═════ Datos proporcionados
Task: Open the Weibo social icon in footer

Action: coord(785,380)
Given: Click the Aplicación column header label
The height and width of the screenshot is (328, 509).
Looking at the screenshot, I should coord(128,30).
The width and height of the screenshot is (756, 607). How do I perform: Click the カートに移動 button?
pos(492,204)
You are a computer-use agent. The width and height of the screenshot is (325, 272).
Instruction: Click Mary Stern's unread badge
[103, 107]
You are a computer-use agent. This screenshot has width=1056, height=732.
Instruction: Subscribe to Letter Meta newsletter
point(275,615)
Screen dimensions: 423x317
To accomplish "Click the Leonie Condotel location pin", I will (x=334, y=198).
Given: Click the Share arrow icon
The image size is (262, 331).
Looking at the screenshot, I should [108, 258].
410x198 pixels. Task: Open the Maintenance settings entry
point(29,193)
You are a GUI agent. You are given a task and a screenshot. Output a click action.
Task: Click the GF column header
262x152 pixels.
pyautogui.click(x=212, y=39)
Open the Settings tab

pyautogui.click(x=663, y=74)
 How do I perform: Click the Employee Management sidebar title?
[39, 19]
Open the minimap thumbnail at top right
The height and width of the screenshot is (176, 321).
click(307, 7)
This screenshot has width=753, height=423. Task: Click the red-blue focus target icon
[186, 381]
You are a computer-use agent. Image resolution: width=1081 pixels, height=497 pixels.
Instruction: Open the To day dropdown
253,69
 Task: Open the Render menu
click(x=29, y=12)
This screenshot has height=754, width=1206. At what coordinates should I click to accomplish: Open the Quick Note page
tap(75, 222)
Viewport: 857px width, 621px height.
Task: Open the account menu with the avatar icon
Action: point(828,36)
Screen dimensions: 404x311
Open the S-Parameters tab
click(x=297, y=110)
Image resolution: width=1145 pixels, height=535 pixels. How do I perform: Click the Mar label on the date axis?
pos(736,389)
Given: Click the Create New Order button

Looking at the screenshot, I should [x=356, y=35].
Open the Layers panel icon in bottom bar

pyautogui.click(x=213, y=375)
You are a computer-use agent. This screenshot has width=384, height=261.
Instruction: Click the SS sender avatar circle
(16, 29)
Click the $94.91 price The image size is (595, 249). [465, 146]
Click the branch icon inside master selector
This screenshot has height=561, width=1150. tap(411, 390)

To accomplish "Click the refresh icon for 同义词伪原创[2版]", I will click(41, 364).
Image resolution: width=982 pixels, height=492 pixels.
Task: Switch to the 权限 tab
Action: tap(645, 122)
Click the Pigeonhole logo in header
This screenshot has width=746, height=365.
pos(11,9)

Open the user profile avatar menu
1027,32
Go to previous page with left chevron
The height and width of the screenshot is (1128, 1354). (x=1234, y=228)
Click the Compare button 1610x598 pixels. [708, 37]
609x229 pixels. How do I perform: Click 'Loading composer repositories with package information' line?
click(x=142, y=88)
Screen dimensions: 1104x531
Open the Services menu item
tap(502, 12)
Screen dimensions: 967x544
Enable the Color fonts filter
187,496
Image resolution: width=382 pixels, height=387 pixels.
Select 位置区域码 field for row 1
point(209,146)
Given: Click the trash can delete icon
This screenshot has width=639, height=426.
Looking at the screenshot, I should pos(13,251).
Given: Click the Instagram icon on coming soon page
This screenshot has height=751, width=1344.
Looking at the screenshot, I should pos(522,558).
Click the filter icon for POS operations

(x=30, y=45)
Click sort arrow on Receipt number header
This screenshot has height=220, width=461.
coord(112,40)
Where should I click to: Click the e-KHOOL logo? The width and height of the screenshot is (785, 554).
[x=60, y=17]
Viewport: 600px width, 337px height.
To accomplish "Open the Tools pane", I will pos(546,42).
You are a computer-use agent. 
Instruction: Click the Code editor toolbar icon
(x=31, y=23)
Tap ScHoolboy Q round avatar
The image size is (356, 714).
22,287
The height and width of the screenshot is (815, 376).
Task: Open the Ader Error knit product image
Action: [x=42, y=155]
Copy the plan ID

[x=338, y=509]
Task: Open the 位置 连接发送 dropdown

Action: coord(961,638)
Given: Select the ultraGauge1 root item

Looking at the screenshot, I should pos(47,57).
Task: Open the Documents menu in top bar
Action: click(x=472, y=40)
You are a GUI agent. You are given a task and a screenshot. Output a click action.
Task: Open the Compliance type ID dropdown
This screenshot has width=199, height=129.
══════════
#### [Descripción del ejercicio]
Copia todas estas líneas, una por una, sin cambiar nada.

#### [Solución del problema]
Task: Open the Weibo social icon in footer

Action: coord(785,380)
Given: Click the Aplicación column header label
The height and width of the screenshot is (328, 509).
Looking at the screenshot, I should coord(128,30).
The width and height of the screenshot is (756, 607). How do I perform: Click the カートに移動 button?
pos(492,204)
You are a computer-use agent. The width and height of the screenshot is (325, 272).
Instruction: Click Mary Stern's unread badge
[103, 107]
You are a computer-use agent. This screenshot has width=1056, height=732.
Instruction: Subscribe to Letter Meta newsletter
point(275,615)
Screen dimensions: 423x317
To accomplish "Click the Leonie Condotel location pin", I will (x=334, y=198).
Given: Click the Share arrow icon
The image size is (262, 331).
Looking at the screenshot, I should [108, 258].
410x198 pixels. Task: Open the Maintenance settings entry
point(29,193)
You are a GUI agent. You are given a task and a screenshot. Output a click action.
Task: Click the GF column header
262x152 pixels.
pyautogui.click(x=212, y=39)
Open the Settings tab

pyautogui.click(x=663, y=74)
 How do I perform: Click the Employee Management sidebar title?
[39, 19]
Open the minimap thumbnail at top right
The height and width of the screenshot is (176, 321).
click(307, 7)
This screenshot has width=753, height=423. Task: Click the red-blue focus target icon
[186, 381]
You are a computer-use agent. Image resolution: width=1081 pixels, height=497 pixels.
Instruction: Open the To day dropdown
253,69
 Task: Open the Render menu
click(x=29, y=12)
This screenshot has height=754, width=1206. At what coordinates should I click to accomplish: Open the Quick Note page
tap(75, 222)
Viewport: 857px width, 621px height.
Task: Open the account menu with the avatar icon
Action: point(828,36)
Screen dimensions: 404x311
Open the S-Parameters tab
click(x=297, y=110)
Image resolution: width=1145 pixels, height=535 pixels. How do I perform: Click the Mar label on the date axis?
pos(736,389)
Given: Click the Create New Order button

Looking at the screenshot, I should [x=356, y=35].
Open the Layers panel icon in bottom bar

pyautogui.click(x=213, y=375)
You are a computer-use agent. This screenshot has width=384, height=261.
Instruction: Click the SS sender avatar circle
(16, 29)
Click the $94.91 price The image size is (595, 249). [465, 146]
Click the branch icon inside master selector
This screenshot has height=561, width=1150. tap(411, 390)

To accomplish "Click the refresh icon for 同义词伪原创[2版]", I will click(41, 364).
Image resolution: width=982 pixels, height=492 pixels.
Task: Switch to the 权限 tab
Action: tap(645, 122)
Click the Pigeonhole logo in header
This screenshot has width=746, height=365.
pos(11,9)

Open the user profile avatar menu
1027,32
Go to previous page with left chevron
The height and width of the screenshot is (1128, 1354). (x=1234, y=228)
Click the Compare button 1610x598 pixels. [708, 37]
609x229 pixels. How do I perform: Click 'Loading composer repositories with package information' line?
click(x=142, y=88)
Screen dimensions: 1104x531
Open the Services menu item
tap(502, 12)
Screen dimensions: 967x544
Enable the Color fonts filter
187,496
Image resolution: width=382 pixels, height=387 pixels.
Select 位置区域码 field for row 1
point(209,146)
Given: Click the trash can delete icon
This screenshot has width=639, height=426.
Looking at the screenshot, I should pos(13,251).
Given: Click the Instagram icon on coming soon page
This screenshot has height=751, width=1344.
Looking at the screenshot, I should pos(522,558).
Click the filter icon for POS operations

(x=30, y=45)
Click sort arrow on Receipt number header
This screenshot has height=220, width=461.
coord(112,40)
Where should I click to: Click the e-KHOOL logo? The width and height of the screenshot is (785, 554).
[x=60, y=17]
Viewport: 600px width, 337px height.
To accomplish "Open the Tools pane", I will pos(546,42).
You are a computer-use agent. 
Instruction: Click the Code editor toolbar icon
(x=31, y=23)
Tap ScHoolboy Q round avatar
The image size is (356, 714).
22,287
The height and width of the screenshot is (815, 376).
Task: Open the Ader Error knit product image
Action: [x=42, y=155]
Copy the plan ID

[x=338, y=509]
Task: Open the 位置 连接发送 dropdown

Action: coord(961,638)
Given: Select the ultraGauge1 root item

Looking at the screenshot, I should pos(47,57).
Task: Open the Documents menu in top bar
Action: click(x=472, y=40)
You are a GUI agent. You are given a task and a screenshot. Output a click action.
Task: Open the Compliance type ID dropdown
This screenshot has width=199, height=129.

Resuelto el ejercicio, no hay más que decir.